Items for locating words and elements:
┄┄┄┄┄┄┄┄┄┄┄┄┄┄┄┄┄┄┄┄
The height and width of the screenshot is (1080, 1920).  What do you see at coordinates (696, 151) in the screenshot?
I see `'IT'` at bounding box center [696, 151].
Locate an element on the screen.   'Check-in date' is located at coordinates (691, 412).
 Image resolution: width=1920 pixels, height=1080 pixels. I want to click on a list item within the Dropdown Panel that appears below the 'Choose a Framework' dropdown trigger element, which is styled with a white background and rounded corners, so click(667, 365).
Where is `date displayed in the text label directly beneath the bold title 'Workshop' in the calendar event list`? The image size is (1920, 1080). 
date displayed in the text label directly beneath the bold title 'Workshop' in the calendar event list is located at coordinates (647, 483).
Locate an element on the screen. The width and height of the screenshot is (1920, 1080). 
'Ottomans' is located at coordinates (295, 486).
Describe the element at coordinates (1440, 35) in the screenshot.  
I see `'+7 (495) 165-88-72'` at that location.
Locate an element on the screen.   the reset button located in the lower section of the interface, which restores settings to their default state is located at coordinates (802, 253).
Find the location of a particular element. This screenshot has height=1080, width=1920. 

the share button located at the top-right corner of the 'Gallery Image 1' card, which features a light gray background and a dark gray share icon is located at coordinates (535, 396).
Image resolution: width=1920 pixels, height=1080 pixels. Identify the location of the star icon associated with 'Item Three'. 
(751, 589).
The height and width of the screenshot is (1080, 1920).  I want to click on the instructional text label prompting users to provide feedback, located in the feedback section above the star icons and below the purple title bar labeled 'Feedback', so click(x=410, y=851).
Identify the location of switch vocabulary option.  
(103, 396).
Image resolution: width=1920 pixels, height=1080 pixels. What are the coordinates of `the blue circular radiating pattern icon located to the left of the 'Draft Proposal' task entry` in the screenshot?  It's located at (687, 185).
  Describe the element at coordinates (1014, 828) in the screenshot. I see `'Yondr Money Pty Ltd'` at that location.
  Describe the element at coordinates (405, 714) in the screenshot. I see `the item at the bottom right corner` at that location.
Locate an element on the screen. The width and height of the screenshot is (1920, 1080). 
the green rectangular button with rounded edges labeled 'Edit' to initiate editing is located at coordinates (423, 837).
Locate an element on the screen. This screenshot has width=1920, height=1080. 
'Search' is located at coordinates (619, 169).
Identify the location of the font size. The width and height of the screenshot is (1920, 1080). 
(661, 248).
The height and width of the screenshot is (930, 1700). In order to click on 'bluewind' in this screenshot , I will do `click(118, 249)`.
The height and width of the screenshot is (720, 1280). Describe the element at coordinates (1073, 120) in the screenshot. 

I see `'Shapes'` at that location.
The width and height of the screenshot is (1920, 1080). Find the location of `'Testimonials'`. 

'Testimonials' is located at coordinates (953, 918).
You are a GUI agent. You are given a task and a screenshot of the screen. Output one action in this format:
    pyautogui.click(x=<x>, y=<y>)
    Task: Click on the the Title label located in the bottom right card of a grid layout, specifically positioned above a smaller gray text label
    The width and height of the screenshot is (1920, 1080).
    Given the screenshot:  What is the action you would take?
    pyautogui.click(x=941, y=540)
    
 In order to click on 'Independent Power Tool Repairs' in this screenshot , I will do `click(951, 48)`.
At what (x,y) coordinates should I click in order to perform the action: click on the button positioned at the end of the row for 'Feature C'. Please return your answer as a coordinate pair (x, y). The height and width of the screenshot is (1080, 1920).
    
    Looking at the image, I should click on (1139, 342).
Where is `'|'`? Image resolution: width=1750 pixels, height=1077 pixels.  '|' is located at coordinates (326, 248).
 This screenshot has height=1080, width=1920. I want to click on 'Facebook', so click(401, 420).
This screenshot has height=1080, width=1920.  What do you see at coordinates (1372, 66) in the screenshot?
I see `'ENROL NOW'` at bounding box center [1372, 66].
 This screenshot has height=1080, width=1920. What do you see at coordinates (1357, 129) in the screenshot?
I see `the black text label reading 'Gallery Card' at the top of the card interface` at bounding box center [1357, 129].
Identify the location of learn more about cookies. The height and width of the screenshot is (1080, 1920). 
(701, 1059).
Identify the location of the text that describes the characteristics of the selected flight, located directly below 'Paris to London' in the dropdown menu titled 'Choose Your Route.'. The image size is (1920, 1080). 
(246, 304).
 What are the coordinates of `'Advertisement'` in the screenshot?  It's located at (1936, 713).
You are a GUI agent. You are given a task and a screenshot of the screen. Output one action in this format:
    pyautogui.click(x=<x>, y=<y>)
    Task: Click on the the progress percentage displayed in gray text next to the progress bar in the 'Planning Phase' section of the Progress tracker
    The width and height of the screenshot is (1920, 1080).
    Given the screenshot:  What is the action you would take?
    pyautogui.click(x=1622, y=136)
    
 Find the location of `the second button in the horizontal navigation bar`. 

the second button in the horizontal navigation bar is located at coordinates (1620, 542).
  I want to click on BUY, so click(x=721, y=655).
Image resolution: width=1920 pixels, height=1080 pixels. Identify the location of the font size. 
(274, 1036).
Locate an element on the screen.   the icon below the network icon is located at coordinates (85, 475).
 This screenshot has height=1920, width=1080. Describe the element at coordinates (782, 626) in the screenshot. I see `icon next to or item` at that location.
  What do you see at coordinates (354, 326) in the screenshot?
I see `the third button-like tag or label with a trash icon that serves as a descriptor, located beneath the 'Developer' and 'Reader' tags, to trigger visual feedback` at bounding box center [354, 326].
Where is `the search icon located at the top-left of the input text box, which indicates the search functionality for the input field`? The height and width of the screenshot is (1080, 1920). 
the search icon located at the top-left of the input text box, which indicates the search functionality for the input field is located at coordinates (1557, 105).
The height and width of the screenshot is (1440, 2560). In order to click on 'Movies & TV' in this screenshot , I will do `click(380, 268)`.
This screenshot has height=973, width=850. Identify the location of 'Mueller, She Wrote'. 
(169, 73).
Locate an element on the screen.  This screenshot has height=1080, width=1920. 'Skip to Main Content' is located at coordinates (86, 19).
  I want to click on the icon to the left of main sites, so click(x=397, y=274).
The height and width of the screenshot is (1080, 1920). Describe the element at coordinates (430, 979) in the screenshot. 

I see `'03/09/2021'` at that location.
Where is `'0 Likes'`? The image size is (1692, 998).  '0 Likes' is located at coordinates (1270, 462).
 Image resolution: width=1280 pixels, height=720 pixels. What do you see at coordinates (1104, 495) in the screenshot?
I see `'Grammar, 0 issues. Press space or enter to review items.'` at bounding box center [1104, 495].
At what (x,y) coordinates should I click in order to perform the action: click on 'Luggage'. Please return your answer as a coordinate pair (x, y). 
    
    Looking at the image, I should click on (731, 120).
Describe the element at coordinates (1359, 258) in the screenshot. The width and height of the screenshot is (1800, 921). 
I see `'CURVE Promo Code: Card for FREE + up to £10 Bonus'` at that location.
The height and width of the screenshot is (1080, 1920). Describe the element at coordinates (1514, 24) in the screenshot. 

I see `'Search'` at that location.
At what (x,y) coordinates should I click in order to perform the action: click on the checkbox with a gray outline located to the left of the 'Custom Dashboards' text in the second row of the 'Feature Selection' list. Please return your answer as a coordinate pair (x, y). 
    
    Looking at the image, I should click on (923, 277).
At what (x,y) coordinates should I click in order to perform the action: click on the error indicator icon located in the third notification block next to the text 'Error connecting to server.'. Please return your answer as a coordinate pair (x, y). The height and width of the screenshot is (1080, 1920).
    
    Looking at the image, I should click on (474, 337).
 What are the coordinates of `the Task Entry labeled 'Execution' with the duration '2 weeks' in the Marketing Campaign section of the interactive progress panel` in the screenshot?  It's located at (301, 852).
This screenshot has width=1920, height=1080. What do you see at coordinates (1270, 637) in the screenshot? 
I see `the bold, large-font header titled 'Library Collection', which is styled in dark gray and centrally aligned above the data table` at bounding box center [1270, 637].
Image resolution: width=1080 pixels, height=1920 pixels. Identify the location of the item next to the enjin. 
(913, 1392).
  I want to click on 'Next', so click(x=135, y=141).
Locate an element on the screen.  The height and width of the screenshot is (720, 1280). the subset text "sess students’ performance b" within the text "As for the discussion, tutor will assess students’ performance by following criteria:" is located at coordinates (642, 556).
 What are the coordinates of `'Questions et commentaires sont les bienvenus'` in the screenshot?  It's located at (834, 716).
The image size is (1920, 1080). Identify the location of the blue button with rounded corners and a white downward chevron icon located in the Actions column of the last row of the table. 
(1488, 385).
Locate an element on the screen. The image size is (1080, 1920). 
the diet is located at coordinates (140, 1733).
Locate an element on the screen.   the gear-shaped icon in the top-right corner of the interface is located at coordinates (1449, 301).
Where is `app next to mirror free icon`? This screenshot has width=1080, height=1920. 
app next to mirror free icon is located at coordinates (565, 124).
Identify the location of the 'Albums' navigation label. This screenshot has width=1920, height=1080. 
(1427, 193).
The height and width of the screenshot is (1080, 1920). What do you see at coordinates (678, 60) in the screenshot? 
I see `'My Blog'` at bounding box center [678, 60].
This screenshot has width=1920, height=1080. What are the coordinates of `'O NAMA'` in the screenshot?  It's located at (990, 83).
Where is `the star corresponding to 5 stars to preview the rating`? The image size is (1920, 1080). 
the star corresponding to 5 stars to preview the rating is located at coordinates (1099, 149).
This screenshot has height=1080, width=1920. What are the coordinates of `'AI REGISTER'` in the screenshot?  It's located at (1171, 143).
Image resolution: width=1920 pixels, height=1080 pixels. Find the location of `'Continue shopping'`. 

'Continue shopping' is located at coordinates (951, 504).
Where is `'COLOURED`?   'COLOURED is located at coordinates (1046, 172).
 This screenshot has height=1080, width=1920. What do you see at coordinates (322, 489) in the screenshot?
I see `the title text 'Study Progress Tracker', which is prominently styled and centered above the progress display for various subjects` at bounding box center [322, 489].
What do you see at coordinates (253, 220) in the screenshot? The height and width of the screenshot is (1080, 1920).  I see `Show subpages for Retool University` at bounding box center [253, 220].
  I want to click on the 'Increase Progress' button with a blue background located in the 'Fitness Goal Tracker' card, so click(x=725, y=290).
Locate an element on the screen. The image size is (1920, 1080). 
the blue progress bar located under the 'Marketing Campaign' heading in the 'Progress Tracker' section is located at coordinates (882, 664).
┄┄┄┄┄┄┄┄┄┄┄┄┄┄┄┄┄┄┄┄
TASK GOAL:
Can you recast everything above, from the line containing "coordinates (1449, 301)." down to the line containing "(1427, 193).", as a Markdown table with a Row column for the row number and a Line column for the line, leaving out any blank lines?

RESULT OF THIS EXERCISE:
| Row | Line |
|---|---|
| 1 | Locate an element on the screen.   the gear-shaped icon in the top-right corner of the interface is located at coordinates (1449, 301). |
| 2 | Where is `app next to mirror free icon`? This screenshot has width=1080, height=1920.  |
| 3 | app next to mirror free icon is located at coordinates (565, 124). |
| 4 | Identify the location of the 'Albums' navigation label. This screenshot has width=1920, height=1080.  |
| 5 | (1427, 193). |